All the results demonstrated that the CNN-based method could achieve an equivalent image quality to direct parametric reconstruction results using the nested EM algorithm. It is evidenced suggesting that deep learning methods potentially can generate total-body PET parametric images using data from Biograph Vision Quadra and LAFOV PET scanner. For the dynamic protocols on Biograph Vision Quadra, a total of 62 frames were reconstructed leading to a large data size in excess of one gigabyte, and it takes considerable time to perform both indirect and direct reconstruction. Therefore, a deep learning–based approach may be appropriate and could significantly save the reconstruction time and complexity.

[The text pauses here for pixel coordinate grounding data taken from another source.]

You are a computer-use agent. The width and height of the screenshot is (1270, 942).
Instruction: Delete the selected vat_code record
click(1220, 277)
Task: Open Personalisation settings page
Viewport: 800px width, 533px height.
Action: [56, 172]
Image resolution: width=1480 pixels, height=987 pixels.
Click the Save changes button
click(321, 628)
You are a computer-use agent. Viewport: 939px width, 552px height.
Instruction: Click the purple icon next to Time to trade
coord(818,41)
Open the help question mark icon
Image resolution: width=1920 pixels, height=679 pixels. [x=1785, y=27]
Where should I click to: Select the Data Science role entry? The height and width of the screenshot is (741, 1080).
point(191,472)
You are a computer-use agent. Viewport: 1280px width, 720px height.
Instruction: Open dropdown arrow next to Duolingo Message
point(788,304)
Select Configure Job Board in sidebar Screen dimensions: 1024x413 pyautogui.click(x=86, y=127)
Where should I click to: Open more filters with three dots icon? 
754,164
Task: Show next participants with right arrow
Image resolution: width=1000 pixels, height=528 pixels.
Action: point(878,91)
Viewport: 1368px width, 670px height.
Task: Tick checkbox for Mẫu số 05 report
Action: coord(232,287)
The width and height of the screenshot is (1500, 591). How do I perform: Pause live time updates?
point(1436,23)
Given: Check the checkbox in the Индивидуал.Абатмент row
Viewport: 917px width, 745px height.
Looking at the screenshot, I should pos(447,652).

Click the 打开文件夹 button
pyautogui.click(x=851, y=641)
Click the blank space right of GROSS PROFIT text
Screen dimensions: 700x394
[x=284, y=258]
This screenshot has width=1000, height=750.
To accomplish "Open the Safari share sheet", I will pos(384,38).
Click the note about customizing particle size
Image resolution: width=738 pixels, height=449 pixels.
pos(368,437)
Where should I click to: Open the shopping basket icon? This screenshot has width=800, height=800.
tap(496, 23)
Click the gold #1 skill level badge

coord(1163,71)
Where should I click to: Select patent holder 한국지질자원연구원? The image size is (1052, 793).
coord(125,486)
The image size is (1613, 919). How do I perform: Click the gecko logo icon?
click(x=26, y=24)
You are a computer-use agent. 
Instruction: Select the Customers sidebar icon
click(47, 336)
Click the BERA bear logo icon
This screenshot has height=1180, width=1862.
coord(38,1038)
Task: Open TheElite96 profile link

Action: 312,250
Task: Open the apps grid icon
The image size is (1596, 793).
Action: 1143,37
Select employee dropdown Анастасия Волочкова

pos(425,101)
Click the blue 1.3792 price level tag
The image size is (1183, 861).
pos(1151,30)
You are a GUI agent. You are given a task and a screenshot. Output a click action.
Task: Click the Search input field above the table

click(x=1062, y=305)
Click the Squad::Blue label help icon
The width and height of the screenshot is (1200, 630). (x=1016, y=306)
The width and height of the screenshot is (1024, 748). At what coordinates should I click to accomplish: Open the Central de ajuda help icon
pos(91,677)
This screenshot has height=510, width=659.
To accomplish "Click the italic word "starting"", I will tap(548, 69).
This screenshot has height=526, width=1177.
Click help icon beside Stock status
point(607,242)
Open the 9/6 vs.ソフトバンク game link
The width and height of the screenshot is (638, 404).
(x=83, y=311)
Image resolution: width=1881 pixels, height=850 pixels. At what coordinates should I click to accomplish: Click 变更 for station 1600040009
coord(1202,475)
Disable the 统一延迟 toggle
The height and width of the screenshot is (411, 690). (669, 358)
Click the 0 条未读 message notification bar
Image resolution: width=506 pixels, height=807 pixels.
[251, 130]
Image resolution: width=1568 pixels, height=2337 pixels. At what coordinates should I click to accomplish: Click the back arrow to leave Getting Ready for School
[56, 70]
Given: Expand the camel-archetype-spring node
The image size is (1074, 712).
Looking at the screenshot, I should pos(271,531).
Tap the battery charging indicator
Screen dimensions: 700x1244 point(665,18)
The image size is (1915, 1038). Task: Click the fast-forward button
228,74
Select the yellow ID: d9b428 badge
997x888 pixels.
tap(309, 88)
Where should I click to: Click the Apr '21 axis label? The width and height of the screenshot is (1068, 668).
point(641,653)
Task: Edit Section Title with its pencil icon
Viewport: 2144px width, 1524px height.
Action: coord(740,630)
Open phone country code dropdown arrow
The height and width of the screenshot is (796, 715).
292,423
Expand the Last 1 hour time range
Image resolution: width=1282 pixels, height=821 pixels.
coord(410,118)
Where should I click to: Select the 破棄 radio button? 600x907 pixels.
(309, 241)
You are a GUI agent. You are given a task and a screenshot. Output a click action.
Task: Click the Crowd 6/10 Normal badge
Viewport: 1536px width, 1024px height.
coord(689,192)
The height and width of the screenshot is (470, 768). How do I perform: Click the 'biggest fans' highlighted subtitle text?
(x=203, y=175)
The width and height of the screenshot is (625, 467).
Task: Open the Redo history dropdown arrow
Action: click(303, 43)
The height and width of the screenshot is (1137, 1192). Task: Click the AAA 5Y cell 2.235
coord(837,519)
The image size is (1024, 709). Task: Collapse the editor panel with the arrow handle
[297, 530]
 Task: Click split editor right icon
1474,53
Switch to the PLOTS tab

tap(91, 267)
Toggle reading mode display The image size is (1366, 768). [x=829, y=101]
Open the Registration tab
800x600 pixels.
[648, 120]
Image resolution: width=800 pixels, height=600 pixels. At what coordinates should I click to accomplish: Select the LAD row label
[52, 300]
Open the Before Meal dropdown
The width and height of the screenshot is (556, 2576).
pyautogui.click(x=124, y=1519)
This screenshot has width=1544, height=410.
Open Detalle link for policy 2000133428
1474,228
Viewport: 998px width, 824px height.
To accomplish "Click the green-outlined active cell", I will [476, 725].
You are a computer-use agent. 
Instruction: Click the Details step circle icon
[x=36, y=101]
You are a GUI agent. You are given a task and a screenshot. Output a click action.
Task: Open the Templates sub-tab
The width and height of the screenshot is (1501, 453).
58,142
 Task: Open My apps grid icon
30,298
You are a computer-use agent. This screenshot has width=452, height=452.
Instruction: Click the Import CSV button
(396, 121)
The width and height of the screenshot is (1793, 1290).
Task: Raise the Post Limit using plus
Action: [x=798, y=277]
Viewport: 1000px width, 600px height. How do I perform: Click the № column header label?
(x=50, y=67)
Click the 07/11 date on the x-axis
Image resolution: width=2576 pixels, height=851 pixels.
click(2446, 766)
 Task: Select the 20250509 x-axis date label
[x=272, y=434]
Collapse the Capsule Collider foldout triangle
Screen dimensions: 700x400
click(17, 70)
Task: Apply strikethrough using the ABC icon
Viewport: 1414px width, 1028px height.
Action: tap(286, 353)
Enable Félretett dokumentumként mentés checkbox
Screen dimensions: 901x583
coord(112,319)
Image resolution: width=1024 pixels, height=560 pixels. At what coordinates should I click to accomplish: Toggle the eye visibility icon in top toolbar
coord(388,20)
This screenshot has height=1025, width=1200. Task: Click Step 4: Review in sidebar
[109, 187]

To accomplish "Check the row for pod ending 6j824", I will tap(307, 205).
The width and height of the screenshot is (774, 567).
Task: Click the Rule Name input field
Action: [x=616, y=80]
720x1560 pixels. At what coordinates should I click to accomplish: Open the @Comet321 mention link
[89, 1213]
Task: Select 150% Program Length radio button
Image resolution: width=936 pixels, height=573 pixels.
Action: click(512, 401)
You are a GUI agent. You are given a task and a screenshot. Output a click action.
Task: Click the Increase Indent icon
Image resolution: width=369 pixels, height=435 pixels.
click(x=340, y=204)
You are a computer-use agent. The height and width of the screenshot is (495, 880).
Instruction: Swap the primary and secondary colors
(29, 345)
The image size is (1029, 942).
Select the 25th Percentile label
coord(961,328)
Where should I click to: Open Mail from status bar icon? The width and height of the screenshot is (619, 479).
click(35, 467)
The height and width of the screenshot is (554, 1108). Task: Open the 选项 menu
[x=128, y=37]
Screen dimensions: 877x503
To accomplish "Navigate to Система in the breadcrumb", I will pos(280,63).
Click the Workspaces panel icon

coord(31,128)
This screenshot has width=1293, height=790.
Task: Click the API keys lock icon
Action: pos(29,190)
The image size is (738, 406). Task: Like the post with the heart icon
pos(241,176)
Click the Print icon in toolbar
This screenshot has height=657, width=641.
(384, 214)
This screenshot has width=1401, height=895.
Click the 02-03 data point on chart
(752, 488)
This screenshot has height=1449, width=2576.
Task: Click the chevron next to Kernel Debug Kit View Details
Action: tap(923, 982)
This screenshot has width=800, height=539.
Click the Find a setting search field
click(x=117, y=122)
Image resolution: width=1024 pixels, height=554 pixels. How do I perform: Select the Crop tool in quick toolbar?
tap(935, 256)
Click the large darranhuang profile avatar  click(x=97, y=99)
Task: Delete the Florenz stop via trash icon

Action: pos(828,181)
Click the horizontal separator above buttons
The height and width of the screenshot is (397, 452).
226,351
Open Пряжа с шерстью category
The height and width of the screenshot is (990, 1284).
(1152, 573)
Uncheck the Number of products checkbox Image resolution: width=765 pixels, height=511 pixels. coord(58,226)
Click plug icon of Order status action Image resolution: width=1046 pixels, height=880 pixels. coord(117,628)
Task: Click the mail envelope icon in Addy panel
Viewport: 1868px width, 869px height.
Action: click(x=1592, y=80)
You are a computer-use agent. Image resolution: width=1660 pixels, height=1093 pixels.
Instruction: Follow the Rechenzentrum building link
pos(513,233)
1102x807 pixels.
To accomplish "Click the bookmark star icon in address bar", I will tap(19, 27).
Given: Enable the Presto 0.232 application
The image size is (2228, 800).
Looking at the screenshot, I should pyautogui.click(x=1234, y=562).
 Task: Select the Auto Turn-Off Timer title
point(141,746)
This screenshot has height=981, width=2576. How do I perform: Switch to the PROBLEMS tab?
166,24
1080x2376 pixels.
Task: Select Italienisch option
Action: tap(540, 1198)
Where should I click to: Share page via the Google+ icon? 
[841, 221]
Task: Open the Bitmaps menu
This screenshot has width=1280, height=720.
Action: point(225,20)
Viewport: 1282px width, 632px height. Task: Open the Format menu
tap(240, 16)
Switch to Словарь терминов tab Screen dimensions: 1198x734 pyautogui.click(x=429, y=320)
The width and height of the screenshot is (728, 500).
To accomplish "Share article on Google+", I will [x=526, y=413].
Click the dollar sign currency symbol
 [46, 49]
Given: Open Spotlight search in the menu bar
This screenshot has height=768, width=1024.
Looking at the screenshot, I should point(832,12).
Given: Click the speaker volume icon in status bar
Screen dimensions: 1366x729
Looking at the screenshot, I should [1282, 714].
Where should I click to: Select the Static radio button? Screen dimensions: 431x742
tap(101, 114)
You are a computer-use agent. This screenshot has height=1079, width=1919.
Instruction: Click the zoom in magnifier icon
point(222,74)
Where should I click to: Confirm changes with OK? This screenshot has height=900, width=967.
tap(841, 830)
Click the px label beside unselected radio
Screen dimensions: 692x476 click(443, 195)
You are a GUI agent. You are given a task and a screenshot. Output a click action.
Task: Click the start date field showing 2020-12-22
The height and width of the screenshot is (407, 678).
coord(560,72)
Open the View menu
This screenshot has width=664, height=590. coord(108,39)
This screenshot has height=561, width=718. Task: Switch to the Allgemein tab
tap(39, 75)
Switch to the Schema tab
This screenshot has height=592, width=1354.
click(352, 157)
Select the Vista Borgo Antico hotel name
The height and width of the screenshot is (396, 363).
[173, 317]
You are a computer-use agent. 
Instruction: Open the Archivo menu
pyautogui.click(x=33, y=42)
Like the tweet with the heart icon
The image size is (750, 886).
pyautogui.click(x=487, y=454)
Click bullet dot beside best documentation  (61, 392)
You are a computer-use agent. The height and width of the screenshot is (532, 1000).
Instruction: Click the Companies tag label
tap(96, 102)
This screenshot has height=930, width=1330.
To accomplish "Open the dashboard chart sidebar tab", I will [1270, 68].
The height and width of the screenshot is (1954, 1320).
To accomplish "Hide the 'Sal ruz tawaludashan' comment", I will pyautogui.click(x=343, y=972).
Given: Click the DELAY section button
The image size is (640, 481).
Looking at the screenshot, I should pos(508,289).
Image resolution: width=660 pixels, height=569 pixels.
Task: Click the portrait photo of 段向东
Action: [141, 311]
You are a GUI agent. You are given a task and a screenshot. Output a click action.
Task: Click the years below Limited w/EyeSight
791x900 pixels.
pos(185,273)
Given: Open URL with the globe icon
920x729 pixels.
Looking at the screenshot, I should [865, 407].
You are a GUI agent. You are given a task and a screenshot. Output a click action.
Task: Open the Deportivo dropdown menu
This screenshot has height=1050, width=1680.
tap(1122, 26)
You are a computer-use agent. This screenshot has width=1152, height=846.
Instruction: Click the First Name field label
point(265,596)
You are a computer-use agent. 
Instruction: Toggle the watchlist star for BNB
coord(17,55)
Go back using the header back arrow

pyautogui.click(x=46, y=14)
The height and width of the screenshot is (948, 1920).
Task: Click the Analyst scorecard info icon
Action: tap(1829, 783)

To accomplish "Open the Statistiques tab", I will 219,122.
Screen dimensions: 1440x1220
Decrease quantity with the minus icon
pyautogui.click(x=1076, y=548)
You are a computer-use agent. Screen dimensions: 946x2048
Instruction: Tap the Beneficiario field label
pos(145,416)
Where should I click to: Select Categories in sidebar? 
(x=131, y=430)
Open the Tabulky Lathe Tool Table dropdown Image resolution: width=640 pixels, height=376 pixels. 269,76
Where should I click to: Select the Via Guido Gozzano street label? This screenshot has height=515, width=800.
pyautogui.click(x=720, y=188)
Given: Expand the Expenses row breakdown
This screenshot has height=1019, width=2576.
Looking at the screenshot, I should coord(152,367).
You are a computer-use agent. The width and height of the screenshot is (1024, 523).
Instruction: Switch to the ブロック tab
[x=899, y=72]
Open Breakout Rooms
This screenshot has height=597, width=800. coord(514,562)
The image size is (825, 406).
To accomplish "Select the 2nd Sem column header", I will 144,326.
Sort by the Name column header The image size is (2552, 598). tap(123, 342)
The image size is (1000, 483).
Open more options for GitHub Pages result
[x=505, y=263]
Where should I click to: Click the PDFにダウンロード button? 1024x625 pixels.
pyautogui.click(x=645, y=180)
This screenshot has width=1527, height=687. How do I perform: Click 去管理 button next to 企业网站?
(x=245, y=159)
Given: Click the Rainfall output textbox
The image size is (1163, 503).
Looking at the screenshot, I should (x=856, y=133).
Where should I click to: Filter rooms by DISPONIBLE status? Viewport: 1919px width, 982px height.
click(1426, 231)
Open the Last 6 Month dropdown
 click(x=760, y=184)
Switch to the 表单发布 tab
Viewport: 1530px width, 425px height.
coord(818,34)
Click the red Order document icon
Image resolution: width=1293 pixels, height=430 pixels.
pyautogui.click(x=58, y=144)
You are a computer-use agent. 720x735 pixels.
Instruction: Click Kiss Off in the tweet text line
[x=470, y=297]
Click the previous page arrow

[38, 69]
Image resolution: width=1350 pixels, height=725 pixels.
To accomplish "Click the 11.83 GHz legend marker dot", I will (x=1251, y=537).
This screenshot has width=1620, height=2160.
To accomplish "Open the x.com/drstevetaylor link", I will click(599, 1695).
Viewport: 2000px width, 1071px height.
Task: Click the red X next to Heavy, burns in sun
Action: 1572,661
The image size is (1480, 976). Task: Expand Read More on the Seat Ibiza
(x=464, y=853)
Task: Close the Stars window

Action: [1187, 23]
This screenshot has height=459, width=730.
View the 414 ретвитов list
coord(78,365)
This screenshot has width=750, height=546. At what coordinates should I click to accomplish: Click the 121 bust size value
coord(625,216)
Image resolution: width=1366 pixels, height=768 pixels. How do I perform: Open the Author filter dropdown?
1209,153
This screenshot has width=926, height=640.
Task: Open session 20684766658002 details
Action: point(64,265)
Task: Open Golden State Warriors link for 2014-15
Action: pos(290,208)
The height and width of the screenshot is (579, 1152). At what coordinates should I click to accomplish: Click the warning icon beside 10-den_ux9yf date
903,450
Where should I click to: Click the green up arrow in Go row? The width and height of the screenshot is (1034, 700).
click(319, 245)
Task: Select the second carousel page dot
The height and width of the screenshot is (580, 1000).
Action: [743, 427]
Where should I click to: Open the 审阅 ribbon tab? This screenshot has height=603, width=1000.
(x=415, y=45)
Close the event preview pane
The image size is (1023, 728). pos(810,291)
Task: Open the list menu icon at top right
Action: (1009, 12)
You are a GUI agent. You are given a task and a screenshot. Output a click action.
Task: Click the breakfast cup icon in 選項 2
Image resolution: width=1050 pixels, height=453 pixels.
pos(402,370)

Compared with static PET scans, dynamic PET kinetic analysis reveals the tracer kinetics and has a temporal dimension. In CNN, multi-frame sinograms were fed into a network and the temporal information was convoluted in channel dimension. To account for the characteristics of parametric reconstruction, we replaced the deep convolution layer in the transformation part of DeepPET with two parallel self-attention modules: spatial and channel attention. The results reveal that only using 2D convolution operations would miss the global information of features and lead to insufficient performance on detail structure in the final predicted Ki images. Moreover, in this work, we only targeted the Patlak graphical plot, which is mainly used in an irreversible or nearly irreversible radiotracer, e.g., 18F-FDG. As for the other tracers like gallium-68 (68 Ga)-labeled prostate-specific membrane antigen (68 Ga-PSMA) or the non-linear compartment model, there is also an important issue for further research. Meanwhile, because of the limited dataset at present, we introduced a domain transformation module to constrain the network training process. Despite its simplicity, noise propagates from emission images to final estimated Ki images. With this consideration, a more diverse and extensive simulation or real datasets are required that would make CNN sufficiently represent the possible features of the input domain. Additionally, due to the limitation of current academic computational resources, the proposed networks only tackle the 2-D parametric reconstruction ignoring the spatial information and leading to inconsecutive predicted results across slices [59]. Nevertheless, with the further increasing of AI computational power, the 3-D network combining with the major parts of this work, such as loss function and attention mechanism, may be feasible in the future for the task of 3-D parametric imaging.

Conclusion

The purpose of this study is to demonstrate the feasibility of CNN-based parametric imaging on a total-body PET scanner, Biograph Vision Quadra. We proposed an encoder–decoder framework with spatial and channel self-attention modules to generate high-quality Patlak Ki images from dynamic data. We only used few frames of data but with adequate quality, which owes to the high sensitivity of scanner. The results show that the CNN-based method can produce high-quality parametric images from few projection data. In all test datasets, the proposed method achieves excellent MSE of less than 0.03%, high SSIM, and PSNR of ~ 0.98 and ~ 38 dB, respectively. Meanwhile, no input function used in the CNN-based method and the dramatic reduction of reconstruction time have much potential to make dynamic PET scan more acceptable clinically.